**Objectif visé 1**
Relevez tous les titres d'œuvres cités dans le texte sur l'Opéra de Rome.

**Extrait à lire**
# # # #
V. Simeoni (© Yasuko Kageyama/Opera Roma)


Après avoir été malmené à l’orée de la saison précédente par le départ précipité de Riccardo Muti, l’Opéra de Rome retrouve un dynamisme audacieux, et Carlos Fuentes, le sovrintendante du Teatro all’Opera, ouvre la saison avec la première romaine des Bassarides de Henze. Plus souvent associé à une tradition lyrique dominée par Verdi et Puccini qu’à la musique des soixante dernières années, le Teatro Constanzi n’a pas pour autant ignoré, au fil de son histoire, l’un des plus importants compositeurs d’opéra du vingtième siècle, aujourd’hui relativement négligé, du moins en France – l’opus inspiré par Les Bacchantes d’Euripide n’y a été pas été repris depuis sa création en 2005 au Châtelet, au cours d’une série chahutée par des grèves. En 1954, Boulevard Solitude était monté pour trois soirées, tandis qu’onze plus tard, en décembre 1965, Le Jeune Lord bénéficiait de quatre représentations. Avec six dates à l’affiche, la présente production confiée à Mario Martone plaçait la barre plus haut – et au vu du succès public, tant à l’aune des commentaires de sorties que du remplissage de la salle, fût-ce à coup de tarifs réduits, on ne peut que se réjouir de la réussite d’un pari que l’on pouvait tenir pour très risqué.
# # # #
**Informations fournies**
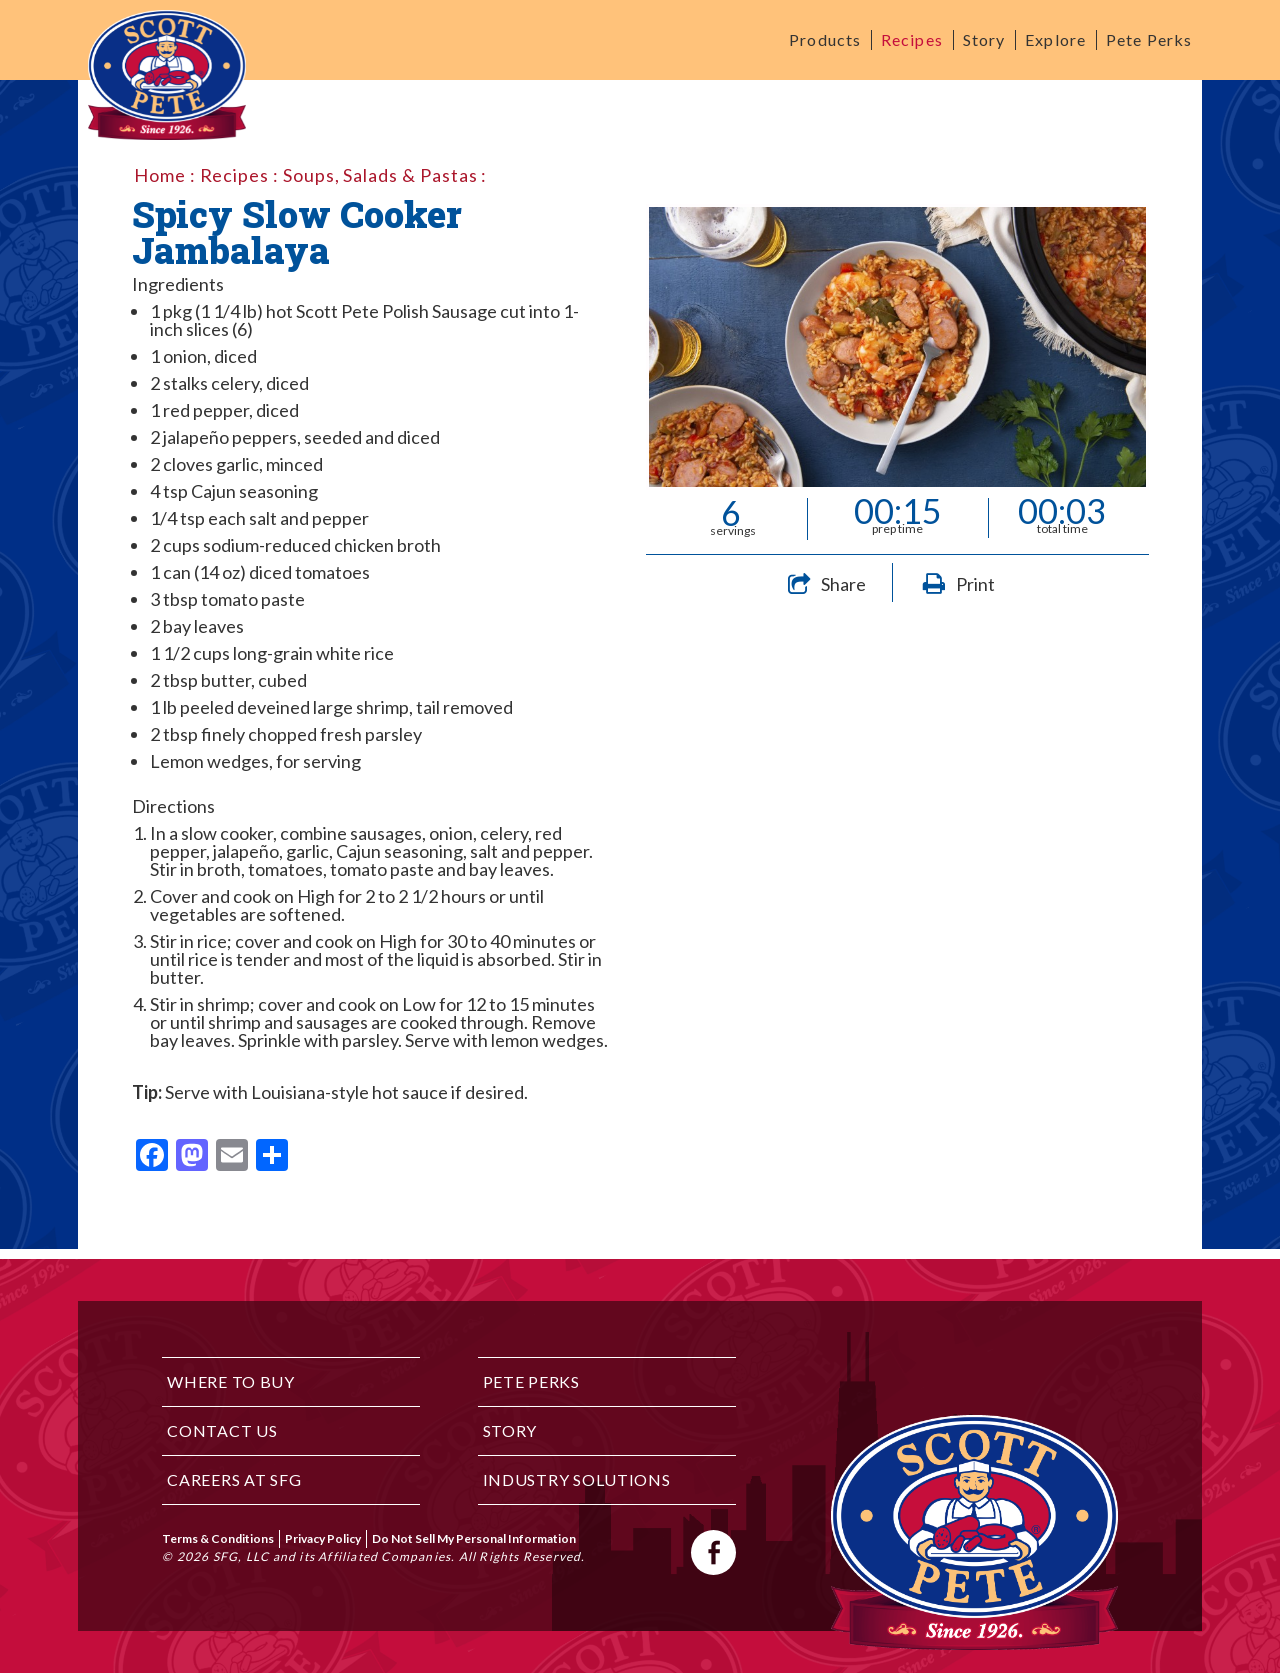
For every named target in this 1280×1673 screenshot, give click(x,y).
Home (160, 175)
# # # #
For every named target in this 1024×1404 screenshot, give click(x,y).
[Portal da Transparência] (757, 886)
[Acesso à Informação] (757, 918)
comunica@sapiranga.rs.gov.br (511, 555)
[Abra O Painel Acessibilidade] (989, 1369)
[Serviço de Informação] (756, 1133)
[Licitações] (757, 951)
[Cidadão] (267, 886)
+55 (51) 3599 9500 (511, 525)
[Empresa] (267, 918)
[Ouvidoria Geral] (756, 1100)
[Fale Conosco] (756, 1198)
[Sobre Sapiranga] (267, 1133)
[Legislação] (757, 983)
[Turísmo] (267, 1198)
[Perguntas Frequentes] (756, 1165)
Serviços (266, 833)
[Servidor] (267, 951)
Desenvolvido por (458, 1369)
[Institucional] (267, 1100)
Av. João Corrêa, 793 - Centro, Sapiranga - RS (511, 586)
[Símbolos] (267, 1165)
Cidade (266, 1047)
# # # #
**Objectif visé 2**
Dans les enregistrements, transformez en liste JSON de chaînes, à raison d'une chaîne par ligne et sans les lignes vides, les lignes allant de celle qui contient "For every named target in this 1280×1673" jusqu'à celle qui contient "Home (160, 175)", celle-ci incluse.

**Réponse complète 1**
Les Bassarides ; Les Bacchantes ; Boulevard Solitude ; Le Jeune Lord

**Réponse complète 2**
[
  "For every named target in this 1280×1673 screenshot, give click(x,y).",
  "Home (160, 175)"
]